» **TASK TO COMPLETE**
Excluding pictures, reproduce word for word the lines from the one containing "The height and" through the end of the material below.

(PROVIDED ENTRIES begins)

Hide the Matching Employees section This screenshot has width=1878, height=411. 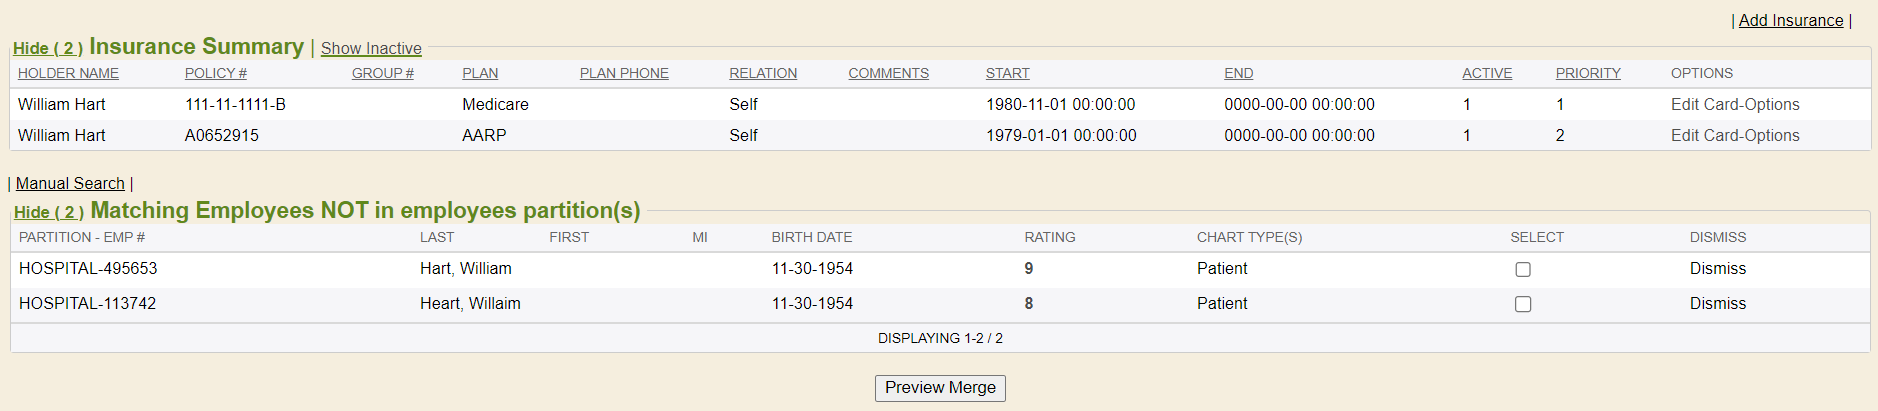tap(48, 212)
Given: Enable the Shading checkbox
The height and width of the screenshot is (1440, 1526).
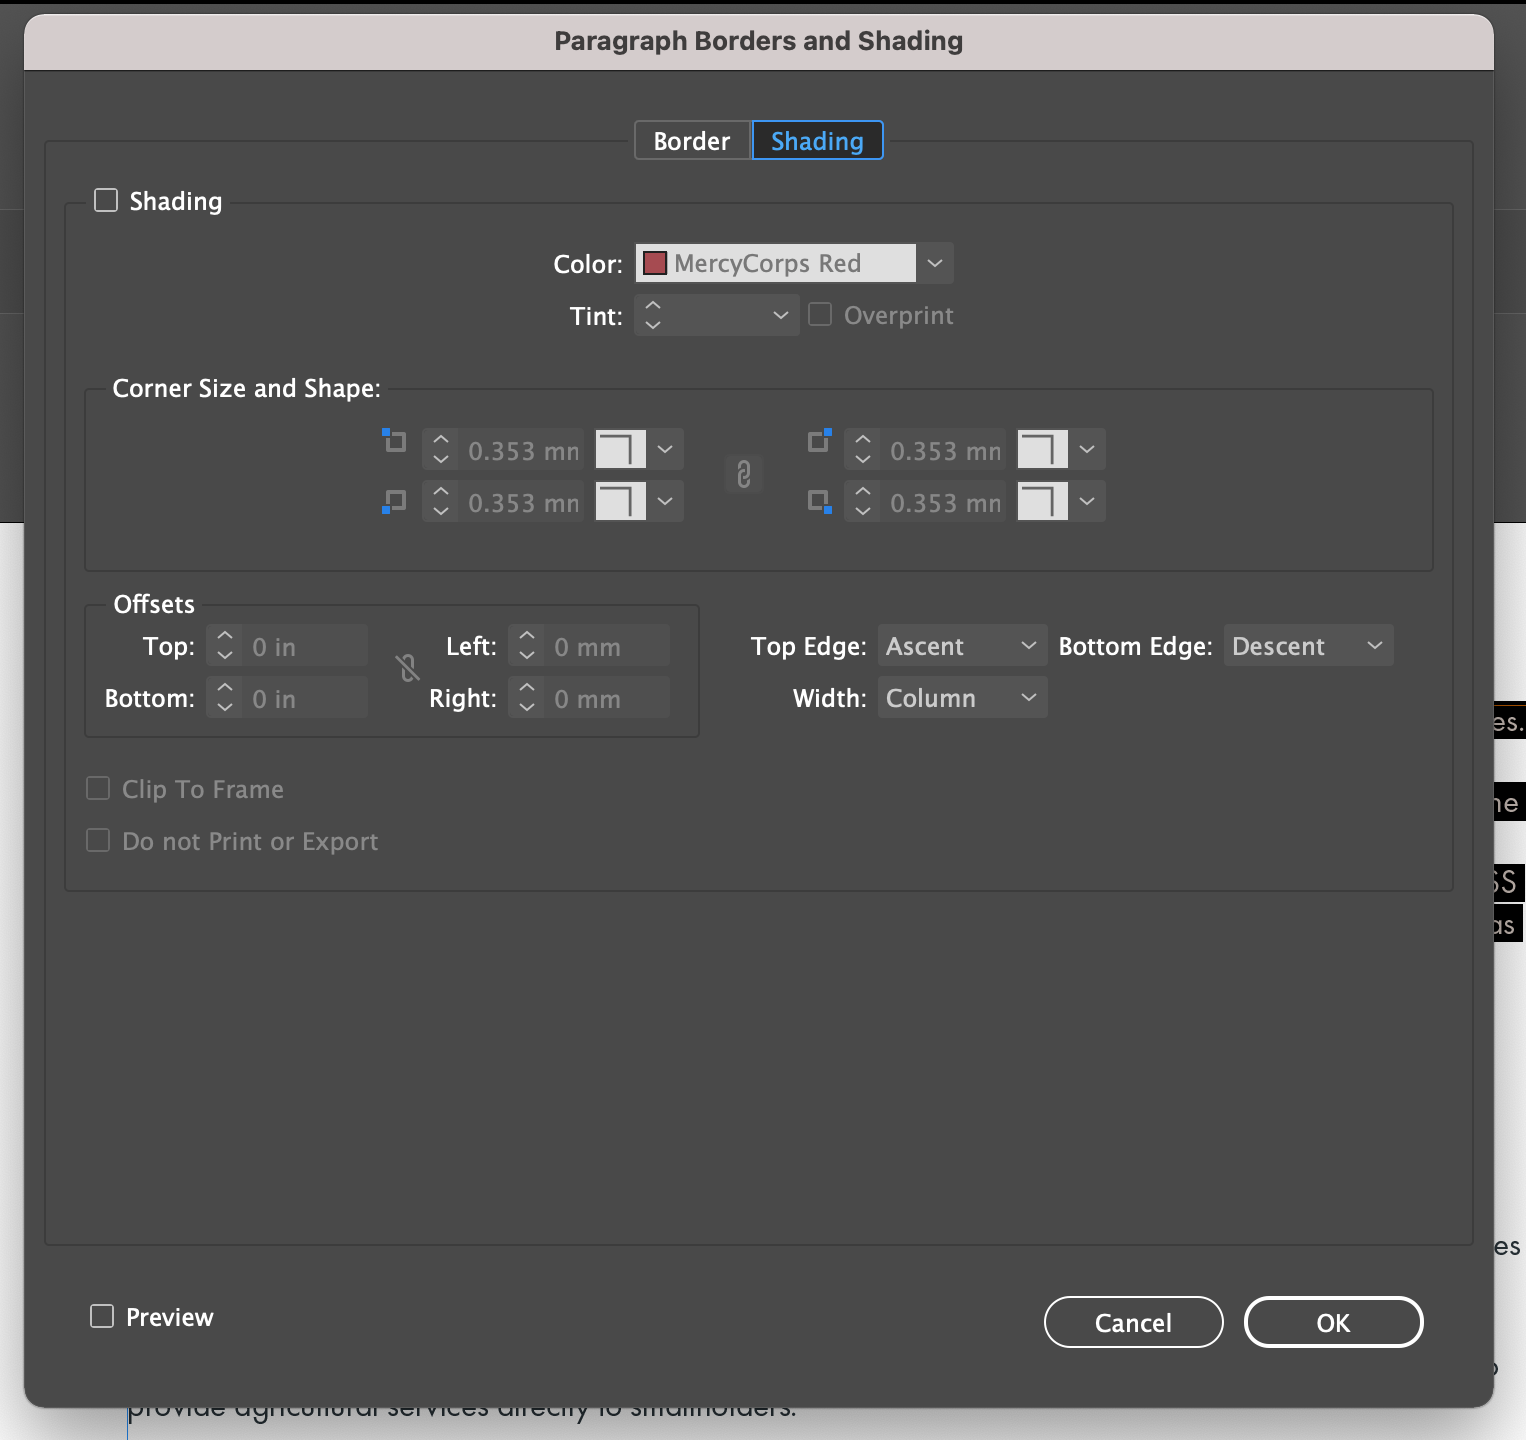Looking at the screenshot, I should coord(106,201).
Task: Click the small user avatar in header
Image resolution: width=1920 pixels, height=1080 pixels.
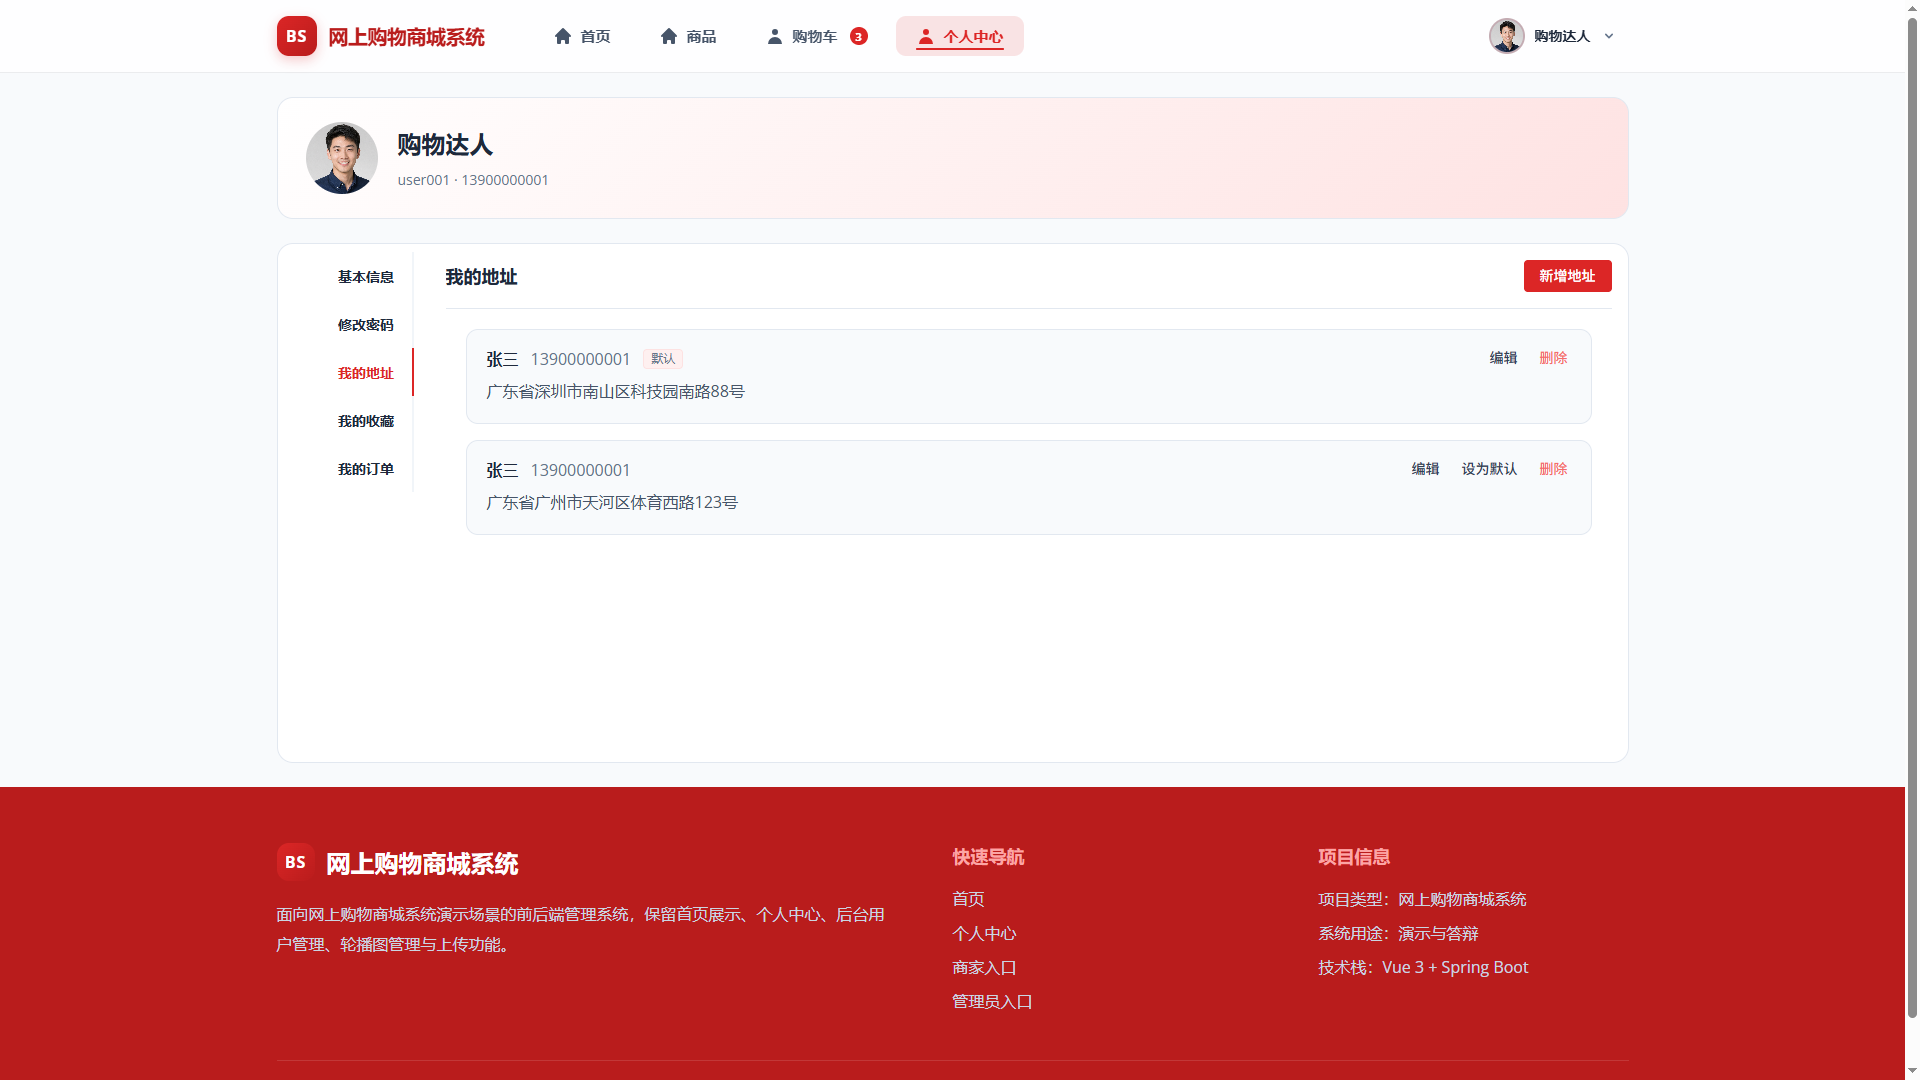Action: coord(1507,36)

(PROVIDED ENTRIES ends)

» **SOLUTION FOR THIS EXERCISE**
The height and width of the screenshot is (1440, 1526).
Looking at the screenshot, I should coord(106,201).
Task: Click the small user avatar in header
Image resolution: width=1920 pixels, height=1080 pixels.
Action: coord(1507,36)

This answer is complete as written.